Increasing capital inflows by reducing unpredictable policymaking. Foreign and domestic investors look to put their money into countries that are not only free from violence stemming from ethnic, class, and political divisions but where there are also astute, reliable leaders. Malaysia’s capital controls have helped heal its economy, but they have added to Prime Minister Mahathir’s image as a wily but extremely unpredictable politician. Likewise, Indonesian president Abdurrahman Wahid’s indecisiveness on issues ranging from recognition of Israel to autonomy in Aceh has worried Indonesia-watchers.

Confidence—investor confidence, constituent confidence, pundit confidence—is an intangible, tenuous quality, but it is an essential component of a healthy economy. To bolster confidence that Southeast Asia is recovering from the crisis, the region’s leaders should address issues firmly and consistently, without backsliding. Moreover, debate and decisionmaking in the former tiger cubs should be conducted as transparently as possible, so that policy initiatives do not take foreign and domestic investors by surprise.

Making Progress
The countries of Southeast Asia must still overcome major hurdles in order to consolidate and broaden their economic revival. But they have begun to make progress, and in all of the former tiger cubs except Indonesia, which is threatened by murderous ethnic cleavages, sustained growth looks likely for the next four or five years. Although it would have been laughable a year ago, today it does not seem far-fetched to predict that 25 years from now the Southeast Asian economic crisis will appear as no more than a bump in the road of steady socioeconomic development. After all, construction recently began on an extension to the Emporium Mall.

Notes

1. Far Eastern Economic Review, Asia 1999 (Hong Kong: Review Publishing, 1999), p. 187.

2. Asia 1999, pp 14–15.

3. Chris Baker and Pasuk Phongpaichit, Thailand’s Boom and Bust (Chiang Mai, Thailand: Silkworm Books, 1998), pp. 116–22.

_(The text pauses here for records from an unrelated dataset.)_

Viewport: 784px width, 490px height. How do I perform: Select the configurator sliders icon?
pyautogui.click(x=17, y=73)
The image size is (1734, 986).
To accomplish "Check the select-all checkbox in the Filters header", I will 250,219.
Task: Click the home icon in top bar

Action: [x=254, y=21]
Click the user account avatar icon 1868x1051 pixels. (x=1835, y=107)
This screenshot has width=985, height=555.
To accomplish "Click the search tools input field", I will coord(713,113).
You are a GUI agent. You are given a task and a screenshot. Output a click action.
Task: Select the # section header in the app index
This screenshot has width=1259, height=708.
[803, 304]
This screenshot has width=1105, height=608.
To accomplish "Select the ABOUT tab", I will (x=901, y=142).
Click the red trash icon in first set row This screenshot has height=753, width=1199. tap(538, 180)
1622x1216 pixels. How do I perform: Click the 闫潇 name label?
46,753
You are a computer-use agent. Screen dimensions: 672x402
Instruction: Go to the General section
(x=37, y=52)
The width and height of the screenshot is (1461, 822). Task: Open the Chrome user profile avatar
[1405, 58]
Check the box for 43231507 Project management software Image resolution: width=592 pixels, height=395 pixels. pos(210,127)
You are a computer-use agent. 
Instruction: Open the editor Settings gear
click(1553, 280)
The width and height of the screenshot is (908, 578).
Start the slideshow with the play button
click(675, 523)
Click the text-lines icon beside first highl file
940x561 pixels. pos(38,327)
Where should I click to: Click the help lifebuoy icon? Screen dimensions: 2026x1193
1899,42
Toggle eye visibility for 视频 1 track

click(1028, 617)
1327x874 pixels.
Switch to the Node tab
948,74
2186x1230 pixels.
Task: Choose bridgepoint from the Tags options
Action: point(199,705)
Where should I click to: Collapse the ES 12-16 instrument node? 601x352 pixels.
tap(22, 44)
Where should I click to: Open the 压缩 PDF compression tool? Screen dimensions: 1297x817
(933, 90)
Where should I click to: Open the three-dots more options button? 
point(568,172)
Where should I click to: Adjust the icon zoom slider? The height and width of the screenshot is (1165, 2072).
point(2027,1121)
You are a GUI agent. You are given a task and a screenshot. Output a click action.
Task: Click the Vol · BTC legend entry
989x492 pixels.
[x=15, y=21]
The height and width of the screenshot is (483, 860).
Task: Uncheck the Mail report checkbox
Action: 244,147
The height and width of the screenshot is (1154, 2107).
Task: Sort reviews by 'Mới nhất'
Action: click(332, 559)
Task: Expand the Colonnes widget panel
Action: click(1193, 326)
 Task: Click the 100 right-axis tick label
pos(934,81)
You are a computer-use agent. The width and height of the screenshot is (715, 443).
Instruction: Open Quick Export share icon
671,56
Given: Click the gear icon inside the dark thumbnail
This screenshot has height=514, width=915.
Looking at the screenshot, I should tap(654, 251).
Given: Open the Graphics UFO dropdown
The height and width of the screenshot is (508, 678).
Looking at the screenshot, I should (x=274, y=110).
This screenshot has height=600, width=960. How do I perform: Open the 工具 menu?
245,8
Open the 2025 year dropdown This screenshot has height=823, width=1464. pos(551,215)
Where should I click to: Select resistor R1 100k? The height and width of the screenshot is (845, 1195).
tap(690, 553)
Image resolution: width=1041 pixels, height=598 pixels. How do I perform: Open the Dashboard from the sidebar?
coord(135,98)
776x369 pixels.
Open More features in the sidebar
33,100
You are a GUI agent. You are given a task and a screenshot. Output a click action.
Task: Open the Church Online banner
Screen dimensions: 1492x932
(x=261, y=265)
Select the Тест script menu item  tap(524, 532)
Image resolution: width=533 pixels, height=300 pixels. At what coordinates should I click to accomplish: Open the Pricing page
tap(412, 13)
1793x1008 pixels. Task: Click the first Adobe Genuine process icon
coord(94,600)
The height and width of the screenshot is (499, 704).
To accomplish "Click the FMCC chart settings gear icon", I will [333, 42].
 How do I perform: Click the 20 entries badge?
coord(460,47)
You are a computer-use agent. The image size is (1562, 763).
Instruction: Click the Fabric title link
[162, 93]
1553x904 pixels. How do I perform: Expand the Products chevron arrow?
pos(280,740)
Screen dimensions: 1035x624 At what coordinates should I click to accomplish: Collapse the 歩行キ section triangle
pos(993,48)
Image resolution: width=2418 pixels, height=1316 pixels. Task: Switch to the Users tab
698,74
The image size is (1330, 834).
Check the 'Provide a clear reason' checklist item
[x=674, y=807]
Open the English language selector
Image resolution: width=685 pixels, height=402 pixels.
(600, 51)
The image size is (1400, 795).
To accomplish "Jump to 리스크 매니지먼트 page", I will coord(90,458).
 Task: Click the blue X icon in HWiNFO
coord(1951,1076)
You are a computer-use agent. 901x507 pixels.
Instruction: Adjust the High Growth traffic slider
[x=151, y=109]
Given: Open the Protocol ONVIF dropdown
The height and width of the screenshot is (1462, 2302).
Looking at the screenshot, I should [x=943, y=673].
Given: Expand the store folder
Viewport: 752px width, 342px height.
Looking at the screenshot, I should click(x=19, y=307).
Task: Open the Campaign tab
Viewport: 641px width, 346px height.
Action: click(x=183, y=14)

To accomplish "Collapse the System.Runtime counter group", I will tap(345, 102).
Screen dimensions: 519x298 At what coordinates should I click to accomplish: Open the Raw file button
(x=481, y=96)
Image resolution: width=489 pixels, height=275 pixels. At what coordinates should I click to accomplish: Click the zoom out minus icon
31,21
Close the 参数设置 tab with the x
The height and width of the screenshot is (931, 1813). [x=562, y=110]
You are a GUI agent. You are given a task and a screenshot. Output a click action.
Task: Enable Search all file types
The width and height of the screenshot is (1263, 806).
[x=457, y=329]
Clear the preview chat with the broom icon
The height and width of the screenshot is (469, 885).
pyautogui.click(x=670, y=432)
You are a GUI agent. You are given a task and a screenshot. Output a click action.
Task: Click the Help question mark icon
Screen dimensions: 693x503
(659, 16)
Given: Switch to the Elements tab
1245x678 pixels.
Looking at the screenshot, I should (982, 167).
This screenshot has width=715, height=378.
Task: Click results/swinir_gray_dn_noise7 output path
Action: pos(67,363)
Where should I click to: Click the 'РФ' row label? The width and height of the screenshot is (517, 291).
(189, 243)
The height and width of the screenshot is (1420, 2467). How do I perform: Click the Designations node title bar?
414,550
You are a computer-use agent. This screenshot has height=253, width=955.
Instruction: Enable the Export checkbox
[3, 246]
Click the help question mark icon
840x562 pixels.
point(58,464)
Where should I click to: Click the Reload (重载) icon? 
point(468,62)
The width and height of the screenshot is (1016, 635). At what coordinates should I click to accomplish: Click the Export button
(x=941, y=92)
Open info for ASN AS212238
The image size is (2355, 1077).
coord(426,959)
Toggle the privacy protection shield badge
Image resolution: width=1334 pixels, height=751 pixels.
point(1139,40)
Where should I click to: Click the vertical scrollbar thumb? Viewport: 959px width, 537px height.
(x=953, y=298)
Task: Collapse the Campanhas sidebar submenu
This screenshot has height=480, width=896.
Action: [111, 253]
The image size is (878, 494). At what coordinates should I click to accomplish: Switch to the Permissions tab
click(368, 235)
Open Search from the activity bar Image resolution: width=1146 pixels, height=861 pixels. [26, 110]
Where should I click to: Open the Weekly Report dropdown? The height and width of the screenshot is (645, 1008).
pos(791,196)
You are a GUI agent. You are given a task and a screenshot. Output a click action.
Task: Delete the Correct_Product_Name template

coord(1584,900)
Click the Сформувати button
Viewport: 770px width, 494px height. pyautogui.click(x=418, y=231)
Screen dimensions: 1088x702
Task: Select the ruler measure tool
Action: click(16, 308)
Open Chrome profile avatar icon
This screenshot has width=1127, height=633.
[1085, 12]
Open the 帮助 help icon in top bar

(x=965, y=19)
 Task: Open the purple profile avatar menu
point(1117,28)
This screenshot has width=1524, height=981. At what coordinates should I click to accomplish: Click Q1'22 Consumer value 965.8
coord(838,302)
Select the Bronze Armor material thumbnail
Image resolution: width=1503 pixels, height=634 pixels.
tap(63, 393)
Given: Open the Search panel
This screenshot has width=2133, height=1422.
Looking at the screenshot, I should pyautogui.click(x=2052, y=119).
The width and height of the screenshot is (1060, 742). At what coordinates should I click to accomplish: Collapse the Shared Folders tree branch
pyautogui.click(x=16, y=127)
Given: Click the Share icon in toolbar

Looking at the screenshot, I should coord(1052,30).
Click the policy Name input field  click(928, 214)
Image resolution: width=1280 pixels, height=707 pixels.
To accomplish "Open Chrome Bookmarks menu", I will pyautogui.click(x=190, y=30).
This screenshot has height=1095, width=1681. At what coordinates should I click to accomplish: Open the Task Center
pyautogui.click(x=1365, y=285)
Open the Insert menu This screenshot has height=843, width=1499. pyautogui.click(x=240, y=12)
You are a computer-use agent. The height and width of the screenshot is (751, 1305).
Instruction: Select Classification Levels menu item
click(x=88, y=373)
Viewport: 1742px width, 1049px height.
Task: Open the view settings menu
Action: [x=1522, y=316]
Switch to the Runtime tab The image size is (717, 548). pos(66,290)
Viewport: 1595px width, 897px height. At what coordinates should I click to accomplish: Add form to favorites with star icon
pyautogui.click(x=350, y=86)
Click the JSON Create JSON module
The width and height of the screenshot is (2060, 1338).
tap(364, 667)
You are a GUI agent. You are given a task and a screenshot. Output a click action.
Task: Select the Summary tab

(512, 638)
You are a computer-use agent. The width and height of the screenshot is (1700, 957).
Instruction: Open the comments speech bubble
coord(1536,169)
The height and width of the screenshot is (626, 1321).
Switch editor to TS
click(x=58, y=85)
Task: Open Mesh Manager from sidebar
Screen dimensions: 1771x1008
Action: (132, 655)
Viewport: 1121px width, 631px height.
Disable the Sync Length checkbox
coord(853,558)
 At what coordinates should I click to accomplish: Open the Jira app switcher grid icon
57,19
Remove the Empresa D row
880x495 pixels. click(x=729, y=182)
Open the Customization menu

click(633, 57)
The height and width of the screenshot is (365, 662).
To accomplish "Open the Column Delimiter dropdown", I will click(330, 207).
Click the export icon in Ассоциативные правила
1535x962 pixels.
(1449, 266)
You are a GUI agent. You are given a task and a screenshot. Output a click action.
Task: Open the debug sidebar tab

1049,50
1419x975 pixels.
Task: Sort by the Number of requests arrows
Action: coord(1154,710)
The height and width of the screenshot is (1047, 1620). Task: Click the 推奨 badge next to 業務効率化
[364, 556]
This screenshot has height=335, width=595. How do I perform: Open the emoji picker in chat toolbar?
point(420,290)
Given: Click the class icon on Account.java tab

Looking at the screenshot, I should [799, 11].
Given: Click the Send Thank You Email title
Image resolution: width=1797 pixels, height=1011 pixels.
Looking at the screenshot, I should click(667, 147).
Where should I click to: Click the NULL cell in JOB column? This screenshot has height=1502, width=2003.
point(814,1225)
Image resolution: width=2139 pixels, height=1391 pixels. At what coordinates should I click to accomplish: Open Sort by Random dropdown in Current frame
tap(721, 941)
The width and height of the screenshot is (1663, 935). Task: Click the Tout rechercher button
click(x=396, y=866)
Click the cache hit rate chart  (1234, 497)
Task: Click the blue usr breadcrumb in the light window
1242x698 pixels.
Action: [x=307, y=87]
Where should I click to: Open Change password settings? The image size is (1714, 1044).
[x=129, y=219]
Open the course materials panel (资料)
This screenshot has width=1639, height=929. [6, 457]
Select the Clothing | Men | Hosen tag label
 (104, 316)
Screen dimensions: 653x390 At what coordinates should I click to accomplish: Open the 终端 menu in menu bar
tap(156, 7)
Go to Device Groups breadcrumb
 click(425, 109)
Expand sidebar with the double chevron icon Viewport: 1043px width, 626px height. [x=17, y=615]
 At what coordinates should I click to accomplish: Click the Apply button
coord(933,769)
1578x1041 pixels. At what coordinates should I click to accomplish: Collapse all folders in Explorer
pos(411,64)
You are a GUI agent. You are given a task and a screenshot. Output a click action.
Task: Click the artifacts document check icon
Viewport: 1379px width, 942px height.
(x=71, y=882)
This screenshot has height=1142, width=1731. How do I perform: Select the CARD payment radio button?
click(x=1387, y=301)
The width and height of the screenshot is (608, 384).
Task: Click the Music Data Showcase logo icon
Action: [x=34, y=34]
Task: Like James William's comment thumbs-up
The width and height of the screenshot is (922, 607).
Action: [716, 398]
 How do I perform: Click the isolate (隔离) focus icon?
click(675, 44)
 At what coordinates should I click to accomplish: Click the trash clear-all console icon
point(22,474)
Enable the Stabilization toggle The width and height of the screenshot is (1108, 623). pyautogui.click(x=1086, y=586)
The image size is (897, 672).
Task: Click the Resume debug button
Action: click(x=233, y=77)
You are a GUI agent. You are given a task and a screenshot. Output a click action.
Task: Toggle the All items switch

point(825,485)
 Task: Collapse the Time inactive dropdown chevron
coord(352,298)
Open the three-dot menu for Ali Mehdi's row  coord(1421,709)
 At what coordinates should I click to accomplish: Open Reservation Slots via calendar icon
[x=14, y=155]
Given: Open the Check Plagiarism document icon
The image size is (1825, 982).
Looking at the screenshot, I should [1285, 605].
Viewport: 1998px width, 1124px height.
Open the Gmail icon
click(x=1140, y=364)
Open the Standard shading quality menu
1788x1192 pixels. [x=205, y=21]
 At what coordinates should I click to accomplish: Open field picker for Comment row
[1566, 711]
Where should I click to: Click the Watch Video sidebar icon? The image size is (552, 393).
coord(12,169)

4. Indonesia Employers’ Association, paper presented at the ILO/Japan Asian Regional Tripartite Seminar on Industrial Relations and Globalization, 1999.

5. See Amitav Acharya, “Realism, Institutionalism, and the Asian Economic Crisis,” Contemporary Southeast Asia, April 1, 1999.

6. Vatchara Charoonsantikul and Thanong Khanthong, “Recovery Won’t Last Without Real Reforms,” The Nation (Thailand), January 12, 2000.

7. See Ian Buruma, “What Happened to the Asian Century?” New York Times, December 29, 1999.

8. Baker and Phongpaichit, Thailand’s Boom and Bust, p. 312.

9. Far Eastern Economic Review, Asia 2000 (Hong Kong: Review Publishing, 2000), pp. 34–35.

10. Baker and Phongpaichit, Thailand’s Boom and Bust, pp. 284–85.